L’envoi par le ministre de la Défense d’une mission conduite par le chef d’État-major général des Armées a abouti à un communiqué, le 19 juin, qui confirme « l’existence de fosses communes impliquant certains personnels FAMAs dans des violations graves ayant occasionné la mort d’hommes à Nantaka et Kobaka, dans la région de Mopti ». Tiena Coulibay instruit en même temps au Procureur militaire d’ouvrir une enquête et « réitère sa détermination et sa ferme volonté à lutter contre l’impunité », engageant les FAMAs au strict respect des Droits de l’Homme.

Flambée de réactions

Les réactions des organisations de droits de l’homme et de la communauté internationale n’ont pas tardé. Deux jours après, le Canada, les États-Unis et l’Union Européenne ont exprimé leur profonde inquiétude face à ces « exécutions extrajudiciaires ». « Les États Unis restent profondément préoccupés par la détérioration de la situation au Mali et dans la région du Sahel », indique le communiqué du Département d’État. Quant à l’Union Européenne, elle « salue l’ouverture de l’enquête judiciaire et  l’engagement des autorités maliennes, au plus haut niveau, à lutter contre l’impunité ».  La MINUSMA a, lors de son point de presse du 21 juin, informé « d’une enquête spéciale ». Le 26 juin, la mission des Nations Unies a rendu publiques les conclusions de l’enquête lancée après  la mort de civils à la foire de Boulkessy, le 19 mai, et souligné que « des éléments du bataillon malien de la Force conjointe du G5 Sahel ont sommairement et/ou arbitrairement exécuté 12 civils au marché de bétail de Boulkessy ». L’expert indépendant de l’ONU sur la situation de droits de l’homme au Mali, Alioune Tine, est arrivé à Bamako et doit se rendre au centre du pays.

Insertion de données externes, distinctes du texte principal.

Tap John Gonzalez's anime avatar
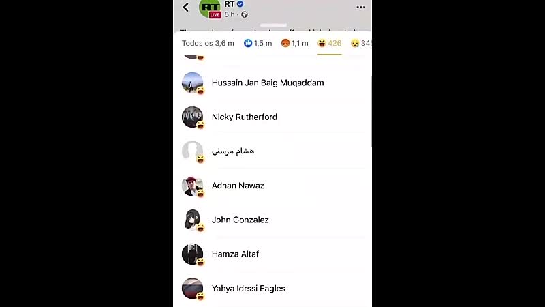This screenshot has width=545, height=307. 192,220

« C’est un grand pas. Nous espérons qu’il y aura des sanctions contre les auteurs de ces crimes… Avec les réactions de la communauté internationale nous espérons une suite », se réjouit Hamadoun Dicko, Président de la jeunesse de Tabital Pulaaku. Selon lui, les pressions ont été déterminantes, mais il dit craindre d’autres abus vers Diafarabé, où « les femmes n’osent même plus chercher du bois ».

Dans un environnement où sévissent éléments terroristes et dissensions communautaires, « prudence est mère de sureté ». C’est ce que pense Me Moctar Mariko, Président de l’Association malienne des droits de l’homme. « Il y a de fortes  présomptions contre l’armée malienne. Nous avons recueilli des déclarations, mais il faut rester très prudents et attendre que les enquêtes annoncées soient effectives ».

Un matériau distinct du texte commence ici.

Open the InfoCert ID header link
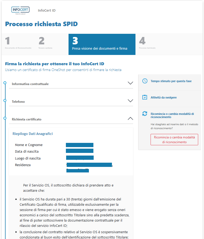This screenshot has width=204, height=239. (x=47, y=11)
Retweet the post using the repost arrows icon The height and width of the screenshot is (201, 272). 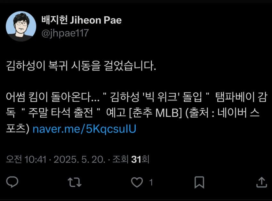tap(75, 182)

L’omniprésence ces derniers mois de la « question peule », les accusations d’exactions et les conflits avec les Dozos dans le centre alertent au plus haut niveau. Pour le leader de la jeunesse de Tabital Pulaaku, les autorités doivent envisager dans l’urgence une solution, faute de quoi le pire est à craindre. « S’ils continuent comme ça, beaucoup vont se dire : mieux vaut être djihadiste, pour avoir une arme », prévient-il. Le ressentiment se nourrit de la collusion supposée entre FAMAs et Dozos. Le 23 juin, des chasseurs (Dozos) attaquent le village de Koumaga, dans le cercle de Djenné. 16 morts sont recensés, selon le gouvernement, alors que des responsables de Tabital Pulaaku parlent d’une cinquantaine.

Des cas dans le silence

Selon Corinne Dufka, directrice adjointe de Human Rights Watch pour l’Afrique de l’Ouest, dans un article du Monde publié le 20 juin, « depuis 2017, plus de sept fosses communes contentant les corps d’une soixantaine d’hommes qui auraient été  tués par l’armée malienne au cours d’opérations antiterroristes » ont été documentées. « Mais aucune de ces révélations n’a abouti en justice », déplore-t-elle.  

A Douentza, selon un animateur d’une radio locale, le 9 juin, un véhicule militaire venu en renfort à Boni saute sur une mine. Trois bergers étaient à proximité. Ils auraient été tués. « L’un était un conseiller du hameau de Dalla. Quand le  maire a appris sa mort, il en a été attristé. Si mon parent est tué comme ça et que je vois des gens mal intentionnés, est-ce que je les signalerai aux militaires ? Non ! C’est ça qui aggrave la situation », témoigne-t-il. Selon un rapport de l’organisation International Alert sur le Sahel, publié le 27 juin, « l’expérience ou la perception d’abus commis par les autorités gouvernementales, souvent en toute impunité, a engendré des frustrations dont profitent les extrémistes violents ».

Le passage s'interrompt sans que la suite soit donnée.